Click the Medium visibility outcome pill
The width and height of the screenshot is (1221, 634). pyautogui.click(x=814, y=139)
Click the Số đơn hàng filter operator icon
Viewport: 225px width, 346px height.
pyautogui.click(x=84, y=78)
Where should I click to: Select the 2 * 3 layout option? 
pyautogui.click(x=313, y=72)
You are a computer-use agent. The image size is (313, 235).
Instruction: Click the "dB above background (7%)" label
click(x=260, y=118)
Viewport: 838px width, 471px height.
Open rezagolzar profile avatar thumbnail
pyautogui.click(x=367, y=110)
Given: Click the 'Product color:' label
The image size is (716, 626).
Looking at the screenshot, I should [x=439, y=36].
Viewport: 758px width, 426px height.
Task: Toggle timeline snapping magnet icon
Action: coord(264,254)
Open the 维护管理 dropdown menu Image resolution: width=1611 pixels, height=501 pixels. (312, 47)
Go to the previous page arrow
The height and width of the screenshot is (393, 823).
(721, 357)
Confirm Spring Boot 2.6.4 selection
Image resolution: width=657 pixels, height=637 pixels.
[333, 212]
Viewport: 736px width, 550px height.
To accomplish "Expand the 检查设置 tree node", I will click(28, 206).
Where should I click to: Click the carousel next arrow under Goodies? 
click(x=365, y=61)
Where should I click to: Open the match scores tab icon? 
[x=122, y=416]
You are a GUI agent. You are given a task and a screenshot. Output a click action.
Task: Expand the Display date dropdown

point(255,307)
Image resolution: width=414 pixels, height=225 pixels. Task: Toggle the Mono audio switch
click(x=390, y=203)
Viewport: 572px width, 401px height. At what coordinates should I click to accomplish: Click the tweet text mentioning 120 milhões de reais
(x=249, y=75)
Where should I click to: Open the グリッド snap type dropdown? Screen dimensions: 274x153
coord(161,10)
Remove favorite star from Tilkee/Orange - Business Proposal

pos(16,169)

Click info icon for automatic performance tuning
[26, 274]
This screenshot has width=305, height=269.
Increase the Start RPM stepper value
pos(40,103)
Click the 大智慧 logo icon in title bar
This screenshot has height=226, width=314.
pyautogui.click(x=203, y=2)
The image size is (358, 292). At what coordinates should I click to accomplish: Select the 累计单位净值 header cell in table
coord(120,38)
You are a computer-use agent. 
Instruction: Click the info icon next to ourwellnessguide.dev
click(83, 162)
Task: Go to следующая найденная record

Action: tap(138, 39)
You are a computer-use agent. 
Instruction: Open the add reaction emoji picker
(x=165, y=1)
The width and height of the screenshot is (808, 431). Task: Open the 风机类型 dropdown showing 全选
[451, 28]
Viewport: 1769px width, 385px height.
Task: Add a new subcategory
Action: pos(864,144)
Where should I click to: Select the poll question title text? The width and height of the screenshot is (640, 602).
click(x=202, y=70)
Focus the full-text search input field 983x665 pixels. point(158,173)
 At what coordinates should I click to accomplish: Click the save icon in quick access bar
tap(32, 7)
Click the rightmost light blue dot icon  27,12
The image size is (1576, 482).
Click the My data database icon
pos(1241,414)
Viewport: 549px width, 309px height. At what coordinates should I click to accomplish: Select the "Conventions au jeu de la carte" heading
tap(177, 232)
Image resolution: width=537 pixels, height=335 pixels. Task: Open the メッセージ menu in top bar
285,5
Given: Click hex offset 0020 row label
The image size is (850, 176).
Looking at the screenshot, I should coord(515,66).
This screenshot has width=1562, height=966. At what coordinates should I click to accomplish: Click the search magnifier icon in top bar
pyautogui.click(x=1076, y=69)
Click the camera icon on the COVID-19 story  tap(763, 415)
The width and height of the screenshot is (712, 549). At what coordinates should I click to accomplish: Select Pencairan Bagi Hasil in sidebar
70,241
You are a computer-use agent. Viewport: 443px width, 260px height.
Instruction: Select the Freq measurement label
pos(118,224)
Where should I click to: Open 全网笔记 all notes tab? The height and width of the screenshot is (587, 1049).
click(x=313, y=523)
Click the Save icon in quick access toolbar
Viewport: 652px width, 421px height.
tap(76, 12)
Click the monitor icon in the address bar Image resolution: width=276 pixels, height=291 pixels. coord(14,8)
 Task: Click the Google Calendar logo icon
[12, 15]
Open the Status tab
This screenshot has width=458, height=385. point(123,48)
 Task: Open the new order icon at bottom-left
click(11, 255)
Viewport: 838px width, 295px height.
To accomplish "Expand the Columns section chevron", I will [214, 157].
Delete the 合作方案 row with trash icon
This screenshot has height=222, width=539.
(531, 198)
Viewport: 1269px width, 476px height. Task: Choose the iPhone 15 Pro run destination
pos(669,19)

□ □ □ □ □ □ □

- [Work task] Output every entry again, exactly as given.

- [Answer for the task]
Click the Medium visibility outcome pill
The width and height of the screenshot is (1221, 634). pyautogui.click(x=814, y=139)
Click the Số đơn hàng filter operator icon
Viewport: 225px width, 346px height.
pyautogui.click(x=84, y=78)
Where should I click to: Select the 2 * 3 layout option? 
pyautogui.click(x=313, y=72)
You are a computer-use agent. The image size is (313, 235).
Instruction: Click the "dB above background (7%)" label
click(x=260, y=118)
Viewport: 838px width, 471px height.
Open rezagolzar profile avatar thumbnail
pyautogui.click(x=367, y=110)
Given: Click the 'Product color:' label
The image size is (716, 626).
Looking at the screenshot, I should [x=439, y=36].
Viewport: 758px width, 426px height.
Task: Toggle timeline snapping magnet icon
Action: coord(264,254)
Open the 维护管理 dropdown menu Image resolution: width=1611 pixels, height=501 pixels. (312, 47)
Go to the previous page arrow
The height and width of the screenshot is (393, 823).
(721, 357)
Confirm Spring Boot 2.6.4 selection
Image resolution: width=657 pixels, height=637 pixels.
[333, 212]
Viewport: 736px width, 550px height.
To accomplish "Expand the 检查设置 tree node", I will click(28, 206).
Where should I click to: Click the carousel next arrow under Goodies? 
click(x=365, y=61)
Where should I click to: Open the match scores tab icon? 
[x=122, y=416]
You are a GUI agent. You are given a task and a screenshot. Output a click action.
Task: Expand the Display date dropdown

point(255,307)
Image resolution: width=414 pixels, height=225 pixels. Task: Toggle the Mono audio switch
click(x=390, y=203)
Viewport: 572px width, 401px height. At what coordinates should I click to accomplish: Click the tweet text mentioning 120 milhões de reais
(x=249, y=75)
Where should I click to: Open the グリッド snap type dropdown? Screen dimensions: 274x153
coord(161,10)
Remove favorite star from Tilkee/Orange - Business Proposal

pos(16,169)

Click info icon for automatic performance tuning
[26, 274]
This screenshot has width=305, height=269.
Increase the Start RPM stepper value
pos(40,103)
Click the 大智慧 logo icon in title bar
This screenshot has height=226, width=314.
pyautogui.click(x=203, y=2)
The image size is (358, 292). At what coordinates should I click to accomplish: Select the 累计单位净值 header cell in table
coord(120,38)
You are a computer-use agent. 
Instruction: Click the info icon next to ourwellnessguide.dev
click(83, 162)
Task: Go to следующая найденная record

Action: tap(138, 39)
You are a computer-use agent. 
Instruction: Open the add reaction emoji picker
(x=165, y=1)
The width and height of the screenshot is (808, 431). Task: Open the 风机类型 dropdown showing 全选
[451, 28]
Viewport: 1769px width, 385px height.
Task: Add a new subcategory
Action: pos(864,144)
Where should I click to: Select the poll question title text? The width and height of the screenshot is (640, 602).
click(x=202, y=70)
Focus the full-text search input field 983x665 pixels. point(158,173)
 At what coordinates should I click to accomplish: Click the save icon in quick access bar
tap(32, 7)
Click the rightmost light blue dot icon  27,12
The image size is (1576, 482).
Click the My data database icon
pos(1241,414)
Viewport: 549px width, 309px height. At what coordinates should I click to accomplish: Select the "Conventions au jeu de la carte" heading
tap(177, 232)
Image resolution: width=537 pixels, height=335 pixels. Task: Open the メッセージ menu in top bar
285,5
Given: Click hex offset 0020 row label
The image size is (850, 176).
Looking at the screenshot, I should coord(515,66).
This screenshot has width=1562, height=966. At what coordinates should I click to accomplish: Click the search magnifier icon in top bar
pyautogui.click(x=1076, y=69)
Click the camera icon on the COVID-19 story  tap(763, 415)
The width and height of the screenshot is (712, 549). At what coordinates should I click to accomplish: Select Pencairan Bagi Hasil in sidebar
70,241
You are a computer-use agent. Viewport: 443px width, 260px height.
Instruction: Select the Freq measurement label
pos(118,224)
Where should I click to: Open 全网笔记 all notes tab? The height and width of the screenshot is (587, 1049).
click(x=313, y=523)
Click the Save icon in quick access toolbar
Viewport: 652px width, 421px height.
tap(76, 12)
Click the monitor icon in the address bar Image resolution: width=276 pixels, height=291 pixels. coord(14,8)
 Task: Click the Google Calendar logo icon
[12, 15]
Open the Status tab
This screenshot has width=458, height=385. point(123,48)
 Task: Open the new order icon at bottom-left
click(11, 255)
Viewport: 838px width, 295px height.
To accomplish "Expand the Columns section chevron", I will [214, 157].
Delete the 合作方案 row with trash icon
This screenshot has height=222, width=539.
(531, 198)
Viewport: 1269px width, 476px height. Task: Choose the iPhone 15 Pro run destination
pos(669,19)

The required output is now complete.